● DATA EXCERPTS:
──────────
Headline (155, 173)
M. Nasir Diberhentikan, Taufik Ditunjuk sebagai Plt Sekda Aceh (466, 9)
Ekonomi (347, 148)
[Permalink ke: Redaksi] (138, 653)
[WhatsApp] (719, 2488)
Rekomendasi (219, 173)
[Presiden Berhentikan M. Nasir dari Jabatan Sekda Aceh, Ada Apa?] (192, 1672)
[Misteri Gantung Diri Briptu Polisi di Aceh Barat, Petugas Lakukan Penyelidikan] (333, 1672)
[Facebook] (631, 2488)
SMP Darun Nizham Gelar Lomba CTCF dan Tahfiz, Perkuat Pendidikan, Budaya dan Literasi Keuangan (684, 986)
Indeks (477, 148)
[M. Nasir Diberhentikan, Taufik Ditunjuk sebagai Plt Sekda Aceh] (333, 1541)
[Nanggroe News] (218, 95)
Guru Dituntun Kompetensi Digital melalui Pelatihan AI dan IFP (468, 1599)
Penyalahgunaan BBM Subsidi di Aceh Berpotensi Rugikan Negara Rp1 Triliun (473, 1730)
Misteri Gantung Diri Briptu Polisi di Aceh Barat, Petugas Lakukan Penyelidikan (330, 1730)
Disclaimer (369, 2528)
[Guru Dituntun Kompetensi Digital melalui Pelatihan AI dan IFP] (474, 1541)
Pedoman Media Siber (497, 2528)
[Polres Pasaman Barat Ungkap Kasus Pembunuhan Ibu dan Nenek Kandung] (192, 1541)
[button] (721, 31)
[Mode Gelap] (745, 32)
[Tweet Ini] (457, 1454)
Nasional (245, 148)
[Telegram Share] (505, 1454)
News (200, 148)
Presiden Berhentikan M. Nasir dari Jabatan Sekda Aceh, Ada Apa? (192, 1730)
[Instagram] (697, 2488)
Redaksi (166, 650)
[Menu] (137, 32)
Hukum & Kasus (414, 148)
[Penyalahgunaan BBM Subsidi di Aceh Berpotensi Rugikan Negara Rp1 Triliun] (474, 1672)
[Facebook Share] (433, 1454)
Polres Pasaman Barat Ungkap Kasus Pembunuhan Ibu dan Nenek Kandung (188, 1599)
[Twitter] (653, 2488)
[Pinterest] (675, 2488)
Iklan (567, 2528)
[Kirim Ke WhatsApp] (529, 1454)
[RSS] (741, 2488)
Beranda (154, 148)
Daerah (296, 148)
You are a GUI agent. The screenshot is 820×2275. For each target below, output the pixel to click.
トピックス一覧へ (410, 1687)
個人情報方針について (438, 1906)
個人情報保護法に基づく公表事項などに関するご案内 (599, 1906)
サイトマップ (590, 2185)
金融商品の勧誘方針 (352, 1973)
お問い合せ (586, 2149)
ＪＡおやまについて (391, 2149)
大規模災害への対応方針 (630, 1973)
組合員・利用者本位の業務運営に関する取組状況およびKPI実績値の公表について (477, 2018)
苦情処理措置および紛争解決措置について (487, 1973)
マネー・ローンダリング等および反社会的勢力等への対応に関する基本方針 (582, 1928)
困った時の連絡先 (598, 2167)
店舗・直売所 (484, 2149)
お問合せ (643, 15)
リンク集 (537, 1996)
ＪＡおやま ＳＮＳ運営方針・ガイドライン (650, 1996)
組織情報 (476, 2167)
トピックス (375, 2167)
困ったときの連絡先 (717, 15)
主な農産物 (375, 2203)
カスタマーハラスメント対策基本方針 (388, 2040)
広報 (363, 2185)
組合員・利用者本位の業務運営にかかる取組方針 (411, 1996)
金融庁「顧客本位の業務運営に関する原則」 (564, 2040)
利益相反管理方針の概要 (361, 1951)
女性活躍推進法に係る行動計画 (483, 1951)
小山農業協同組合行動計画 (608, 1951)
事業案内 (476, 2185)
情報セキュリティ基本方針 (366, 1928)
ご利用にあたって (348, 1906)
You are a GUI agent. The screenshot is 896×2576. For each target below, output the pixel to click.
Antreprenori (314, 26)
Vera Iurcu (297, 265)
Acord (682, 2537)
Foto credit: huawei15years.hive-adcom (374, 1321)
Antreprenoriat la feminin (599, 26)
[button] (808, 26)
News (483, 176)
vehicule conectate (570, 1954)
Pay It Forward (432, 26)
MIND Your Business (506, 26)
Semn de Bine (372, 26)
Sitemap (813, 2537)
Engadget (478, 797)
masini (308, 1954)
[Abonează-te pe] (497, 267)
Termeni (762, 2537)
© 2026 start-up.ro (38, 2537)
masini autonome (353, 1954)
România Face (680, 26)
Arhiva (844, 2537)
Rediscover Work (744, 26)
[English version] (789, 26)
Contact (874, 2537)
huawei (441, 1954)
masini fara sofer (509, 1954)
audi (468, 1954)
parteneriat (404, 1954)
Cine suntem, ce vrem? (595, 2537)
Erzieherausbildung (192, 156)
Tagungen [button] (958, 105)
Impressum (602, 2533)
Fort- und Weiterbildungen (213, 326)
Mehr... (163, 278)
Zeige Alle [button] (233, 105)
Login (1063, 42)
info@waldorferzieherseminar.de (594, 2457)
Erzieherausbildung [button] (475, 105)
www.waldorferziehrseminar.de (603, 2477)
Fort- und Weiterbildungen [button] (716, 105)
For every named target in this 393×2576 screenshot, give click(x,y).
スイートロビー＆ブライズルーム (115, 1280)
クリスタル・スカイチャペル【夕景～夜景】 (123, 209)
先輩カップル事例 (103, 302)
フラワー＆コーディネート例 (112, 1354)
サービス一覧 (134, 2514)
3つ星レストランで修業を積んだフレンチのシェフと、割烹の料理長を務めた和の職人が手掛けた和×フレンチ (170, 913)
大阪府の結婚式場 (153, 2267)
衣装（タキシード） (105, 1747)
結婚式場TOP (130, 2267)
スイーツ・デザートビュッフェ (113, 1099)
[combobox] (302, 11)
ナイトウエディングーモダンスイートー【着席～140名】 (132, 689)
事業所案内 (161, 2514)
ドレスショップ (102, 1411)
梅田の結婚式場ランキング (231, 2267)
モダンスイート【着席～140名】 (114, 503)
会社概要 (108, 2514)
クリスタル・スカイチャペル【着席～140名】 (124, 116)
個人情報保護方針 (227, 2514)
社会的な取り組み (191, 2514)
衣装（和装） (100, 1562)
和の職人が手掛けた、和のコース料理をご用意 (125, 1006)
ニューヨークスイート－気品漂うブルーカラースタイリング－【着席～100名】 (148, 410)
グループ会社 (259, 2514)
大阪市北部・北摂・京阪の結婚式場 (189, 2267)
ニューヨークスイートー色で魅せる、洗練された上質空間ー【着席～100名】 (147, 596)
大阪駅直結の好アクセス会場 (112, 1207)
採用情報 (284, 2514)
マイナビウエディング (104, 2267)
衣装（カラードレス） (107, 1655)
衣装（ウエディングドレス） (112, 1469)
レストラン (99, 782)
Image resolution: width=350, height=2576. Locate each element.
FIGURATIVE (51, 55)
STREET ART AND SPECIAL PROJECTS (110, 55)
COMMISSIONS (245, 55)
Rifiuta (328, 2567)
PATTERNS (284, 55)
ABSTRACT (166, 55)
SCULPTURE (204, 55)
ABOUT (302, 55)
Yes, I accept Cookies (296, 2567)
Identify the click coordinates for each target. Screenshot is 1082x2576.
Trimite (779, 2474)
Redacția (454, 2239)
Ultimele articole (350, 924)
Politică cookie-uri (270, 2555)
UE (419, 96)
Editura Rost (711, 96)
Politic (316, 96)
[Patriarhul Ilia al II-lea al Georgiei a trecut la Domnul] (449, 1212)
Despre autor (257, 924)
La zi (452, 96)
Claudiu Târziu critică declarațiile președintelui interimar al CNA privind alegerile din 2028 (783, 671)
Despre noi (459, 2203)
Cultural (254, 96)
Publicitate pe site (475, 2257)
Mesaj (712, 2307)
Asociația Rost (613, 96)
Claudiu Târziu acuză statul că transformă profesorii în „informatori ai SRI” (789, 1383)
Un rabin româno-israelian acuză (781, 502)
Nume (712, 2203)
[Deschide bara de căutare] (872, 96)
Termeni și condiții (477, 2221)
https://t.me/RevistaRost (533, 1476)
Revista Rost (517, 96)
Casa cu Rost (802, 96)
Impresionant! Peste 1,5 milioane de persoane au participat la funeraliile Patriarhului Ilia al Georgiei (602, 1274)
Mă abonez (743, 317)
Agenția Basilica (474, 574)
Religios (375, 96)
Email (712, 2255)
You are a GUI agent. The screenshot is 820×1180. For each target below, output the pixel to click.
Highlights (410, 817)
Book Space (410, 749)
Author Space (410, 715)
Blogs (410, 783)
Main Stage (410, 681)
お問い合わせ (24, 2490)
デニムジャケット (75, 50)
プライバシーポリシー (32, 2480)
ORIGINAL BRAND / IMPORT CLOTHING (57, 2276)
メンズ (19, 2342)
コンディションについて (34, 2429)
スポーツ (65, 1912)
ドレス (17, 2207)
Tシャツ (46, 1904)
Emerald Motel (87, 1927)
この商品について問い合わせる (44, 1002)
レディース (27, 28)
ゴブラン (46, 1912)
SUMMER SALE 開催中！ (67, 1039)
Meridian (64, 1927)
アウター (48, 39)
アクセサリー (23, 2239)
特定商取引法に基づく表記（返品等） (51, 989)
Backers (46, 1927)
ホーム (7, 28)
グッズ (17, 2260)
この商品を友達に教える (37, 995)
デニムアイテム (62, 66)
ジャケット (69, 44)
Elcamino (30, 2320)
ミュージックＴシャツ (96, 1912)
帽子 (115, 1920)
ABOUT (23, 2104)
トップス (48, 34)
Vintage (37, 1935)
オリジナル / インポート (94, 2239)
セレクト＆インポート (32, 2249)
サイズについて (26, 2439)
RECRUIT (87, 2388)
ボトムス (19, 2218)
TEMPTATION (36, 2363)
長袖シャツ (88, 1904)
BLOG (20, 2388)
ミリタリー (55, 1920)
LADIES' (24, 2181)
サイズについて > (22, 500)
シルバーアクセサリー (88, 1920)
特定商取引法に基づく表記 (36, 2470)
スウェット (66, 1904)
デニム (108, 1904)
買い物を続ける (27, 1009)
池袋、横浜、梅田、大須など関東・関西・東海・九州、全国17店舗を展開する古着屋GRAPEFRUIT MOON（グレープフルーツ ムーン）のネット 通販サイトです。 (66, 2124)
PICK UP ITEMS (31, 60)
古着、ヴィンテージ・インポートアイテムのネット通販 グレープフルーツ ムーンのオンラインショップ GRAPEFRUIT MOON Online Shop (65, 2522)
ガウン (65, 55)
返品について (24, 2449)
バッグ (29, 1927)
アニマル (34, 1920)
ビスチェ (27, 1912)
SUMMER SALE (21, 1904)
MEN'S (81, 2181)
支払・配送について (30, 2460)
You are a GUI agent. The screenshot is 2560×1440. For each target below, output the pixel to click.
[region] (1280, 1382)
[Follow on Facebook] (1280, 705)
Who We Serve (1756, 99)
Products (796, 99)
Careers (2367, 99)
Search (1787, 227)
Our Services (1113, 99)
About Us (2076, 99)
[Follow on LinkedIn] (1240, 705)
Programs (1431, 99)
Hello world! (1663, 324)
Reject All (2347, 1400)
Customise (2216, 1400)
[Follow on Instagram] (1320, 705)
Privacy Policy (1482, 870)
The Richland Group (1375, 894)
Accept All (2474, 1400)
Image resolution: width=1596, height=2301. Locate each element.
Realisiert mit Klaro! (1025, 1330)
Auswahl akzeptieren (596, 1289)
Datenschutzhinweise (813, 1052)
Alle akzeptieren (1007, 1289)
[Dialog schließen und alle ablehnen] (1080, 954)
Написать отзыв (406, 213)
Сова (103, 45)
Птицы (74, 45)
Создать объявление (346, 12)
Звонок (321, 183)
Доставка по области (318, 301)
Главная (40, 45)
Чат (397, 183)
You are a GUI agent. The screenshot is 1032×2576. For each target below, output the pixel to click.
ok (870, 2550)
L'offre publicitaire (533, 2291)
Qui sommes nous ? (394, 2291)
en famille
──────────
● PROBLEM TO WORK ON:
Scan the material above for lines that contain the string "Claudiu", and copy each such line.

● EXERCISE SOLUTION:
Claudiu Târziu critică declarațiile președintelui interimar al CNA privind alegerile din 2028 (783, 671)
Claudiu Târziu acuză statul că transformă profesorii în „informatori ai SRI” (789, 1383)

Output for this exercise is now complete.